U.S. Navy
Navy Vice Admiral Michael Rogers is the president's pick to take over the National Security Agency from outgoing Gen. Keith Alexander. At a Senate committee hearing earlier in the week, he promised to improve the transparency of the NSA in the wake of the current metadata surveillance scandal going around:
"I will be an active partner in implementing the changes directed by the president with respect to aspects of the National Security Agency mission and my intent is to be as transparent as possible in doing so, and in the broader execution of my duties, if confirmed."
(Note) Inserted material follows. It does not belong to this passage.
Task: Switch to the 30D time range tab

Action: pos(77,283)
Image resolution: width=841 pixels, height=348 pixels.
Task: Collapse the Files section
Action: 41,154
The problem, though, as Defense One notes, is that Rogers doesn't seem to think there's an issue with what the NSA is doing, but rather a problem with the general public's understanding of what the NSA is doing. He's a firm resident of the "If the people understood what we're doing better they'd agree with us, not Edward Snowden" camp. Defense One quoted him from the hearing:
"I believe one of the takeaways form the situation over the last few months is that as an intelligence professional…I have to be capable of communicating in a way that highlights what we are doing and why to the greatest extent possible. "One of my challenges is I have to be able to speak in broad terms in a way that most people can understand. And I look forward to that challenge."
It's been a common response to Snowden's revelations that us simple Americans don't really understand what the NSA is up to, and we would be just fine with their metadata collection if they had done a better job explaining it. Except, as Jacob Sullum noted earlier today, we actually are getting a better sense of what metadata is and its collection probably reveals even more than most Americans thought.